Because I had very limited yardage of this fabric, I had to do a bit of piecing to get two sizable rectangles for the skirt. You can slightly see the piecing in the photo below of the skirt back.


I made the skirt back wider than the skirt front, to get some extra fullness out of the back. All the seams are flat-felled, so there are zero raw edges visible. That took... pretty much forever. At the side seams, I finished each edge separately to about 9" from the top edge, to form a pocket slit (added to the project list: pockets!) 

Separately finished side seams, to about 9"
below top edge of the skirt panels.

Because my fabric was so limited, I had just enough to reach from a high waist to the ground, so I added a deep hem facing to finish the edge. I haven't seen this on turn of the century petticoats (mostly because I haven't seen many turn of the century petticoats), but they are evident on petticoats pre-1790, so I am assuming this is a reasonably authentic solution.  

Skirt inside-out - this photo really clearly shows the
piecing on the skirt!

The waistband construction was simple - I pleated the skirt sections into separate front and back waistband pieces, then folded over the waistband and whipped it down on the inside. The pleating was an adventure... I eyeballed and stitched half of the back waistband in front of a documentary night before last. The next morning I realized my pleating was atrocious! 

Que horrer! 
I made sure to tidily pin the pleats on the other side...
And couldn't resist ripping out the first side and re-pleating it!
After the waistband was on, it was easy as peas to add the tape ties and linen straps. I put it on my dummy (now named Ruth, in honor of the sad display dummy that lingered around the office at work until she one day mysteriously disappeared) with Kenny's linen shirt, and betook myself to the balcony. 

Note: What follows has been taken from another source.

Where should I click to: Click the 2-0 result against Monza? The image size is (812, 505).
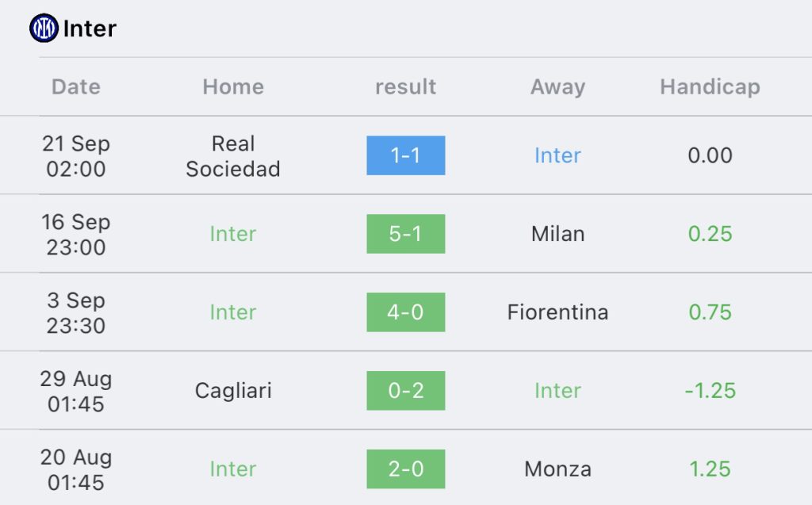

Front, untied. The straps are the only thing holding it up.
Back, untied. I placed the back straps much closer together to
accommodate the narrow backs on dresses/bodices of the time.

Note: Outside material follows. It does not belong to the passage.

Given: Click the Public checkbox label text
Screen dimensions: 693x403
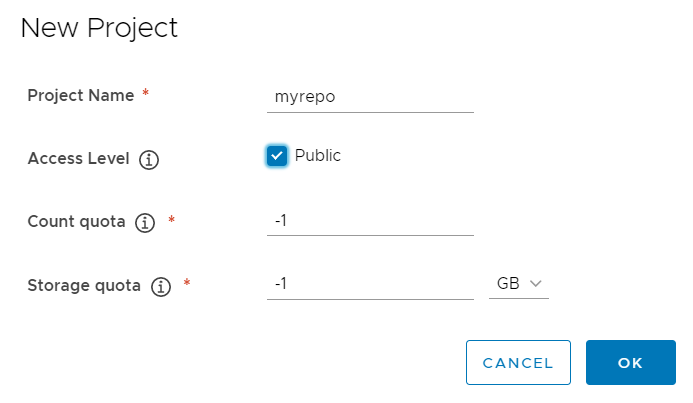Looking at the screenshot, I should click(x=318, y=156).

The ties and how they are worn replicate a standard late 18th c. petticoat - ties on the back are pulled forward and tied at the front, and the ties on the front are wrapped all the way around the body and also tied in the front. Both knots are tucked under the waistband for maximum invisibility. 
Back ties pulled up and tied in front.
Front ties wrapped around the back, crossing
over each other to return to the front again.
The final effect is nice and tidy! I especially love the pocket slits - I extended the front waisband a little longer on each side so that the top edge of the slits overlap each other, preventing gapping. 
Front, tied.
Back, tied.
Pocket slits! They stay closed when hanging.

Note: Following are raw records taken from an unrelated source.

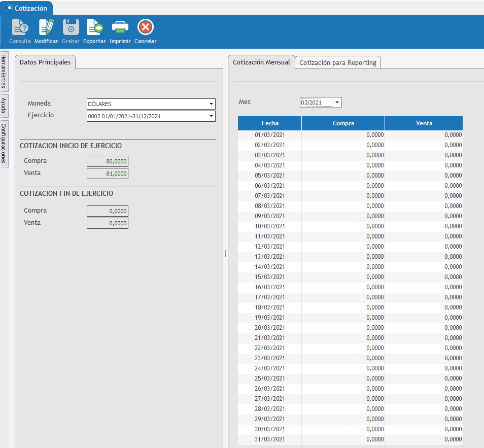484x448 pixels.
Task: Click the panel splitter handle between panes
Action: [225, 254]
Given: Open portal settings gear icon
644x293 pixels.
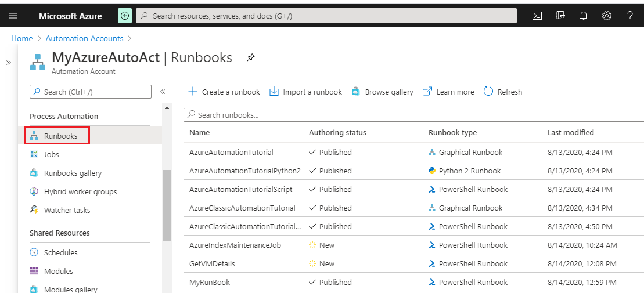Looking at the screenshot, I should pyautogui.click(x=607, y=16).
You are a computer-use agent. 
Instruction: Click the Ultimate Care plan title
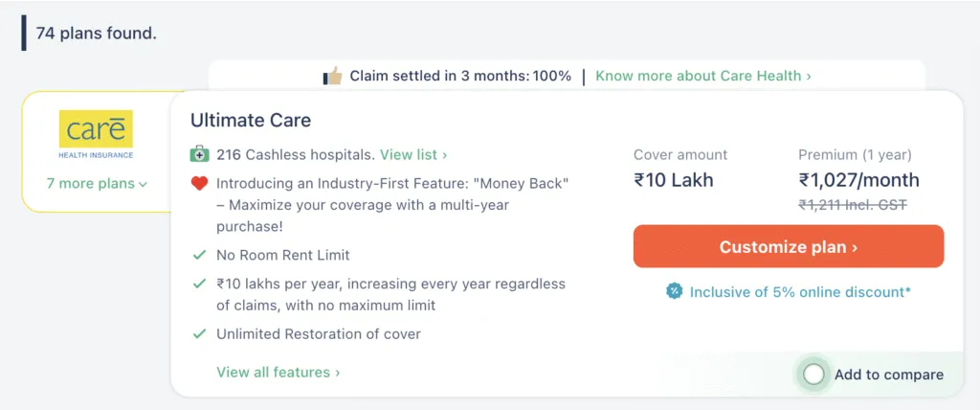click(251, 121)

Finally, just because I love seeing the guts of costumes, and just in case you might too; the inside-out petticoat. As you can see in the back view, I made the straps a little over-long. Just in case a) I get bigger, or b) I want to lend this out to somebody of different dimensions than myself. 
Front (interior), tied.
Back (interior) tied.
Front top - you can see the straps are just stitched on with
a single line of stitching - easy to take out and move around!
Back top - here you see the longer straps, for adjustability.

And now, the HSM deets: 

The Challenge: #2, Tucks & Pleats
Material: Linen for the body and straps, cotton twill tape for the ties. 
Pattern: Cobbled together based on multiple inspiration. 
Year: 1790-1800
Notions: Gutermann cotton and poly threads. 
How historically accurate is it? I would like to estimate around 80%. The majority of materials are technically appropriate for the time, although the quality of the fabric is maybe a bit too slubby and rough. The construction makes sense for the time, but is a bit of a question mark.
Hours to complete: maybe 30? Maybe a bit less. 
First worn: Haven't worn it yet! 
Total cost: Most of the materials were stash, from a while ago... I would estimate, all told, probably under $20.